= Philip of Side =

5th century Christian historian

Philip of Side (Greek: Φιλίππος ό Σιδίτης; ca 380 – after 431), a historian of the early Christian church, was born at Side in Pamphylia. He wrote a Christian history of which fragments survive. For some detail he relied upon the well-known Historia Ecclesiae by Eusebius of Caesarea.

Philip may be the last writer to quote Papias, and is best known for his statement that in the second book of the latter's five book treatise, Papias reported that the Apostle John was "killed by the Jews".
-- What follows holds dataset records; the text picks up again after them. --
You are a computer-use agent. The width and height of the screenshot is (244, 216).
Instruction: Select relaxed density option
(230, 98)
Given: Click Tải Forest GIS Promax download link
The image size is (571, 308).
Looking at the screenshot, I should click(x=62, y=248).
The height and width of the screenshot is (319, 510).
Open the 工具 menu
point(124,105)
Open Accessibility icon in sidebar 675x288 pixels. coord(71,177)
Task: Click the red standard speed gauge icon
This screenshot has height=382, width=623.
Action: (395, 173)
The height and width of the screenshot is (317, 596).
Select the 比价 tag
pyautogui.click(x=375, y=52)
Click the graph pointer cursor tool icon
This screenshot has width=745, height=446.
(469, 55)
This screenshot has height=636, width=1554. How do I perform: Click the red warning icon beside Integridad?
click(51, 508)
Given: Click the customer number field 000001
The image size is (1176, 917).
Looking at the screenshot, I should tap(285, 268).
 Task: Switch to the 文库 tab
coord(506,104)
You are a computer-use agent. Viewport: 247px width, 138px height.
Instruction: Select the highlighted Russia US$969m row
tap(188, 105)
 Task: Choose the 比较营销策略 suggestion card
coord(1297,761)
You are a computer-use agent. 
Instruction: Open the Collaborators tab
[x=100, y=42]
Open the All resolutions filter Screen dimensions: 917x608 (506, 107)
He studied in Alexandria under Rhodon, and was teaching in Side about 405. Later he was a priest in Constantinople in the close circle of John Chrysostom, and he was a candidate for the patriarchate of Constantinople against Sisinnius (425), Nestorius (428), and Maximianus (431). He seems to have been the same Byzantine presbyter Philip, who was commended by Cyril of Alexandria for avoiding the company of Nestorius, whom Cyril considered heretical.

Of his numerous books only fragments remain: his history of the Christian church, and his polemic against the Emperor Julian. His style of writing was overly garrulous and cumbersome, containing some material that pertained to the matter at hand and much that didn't, rendering the text almost unreadable.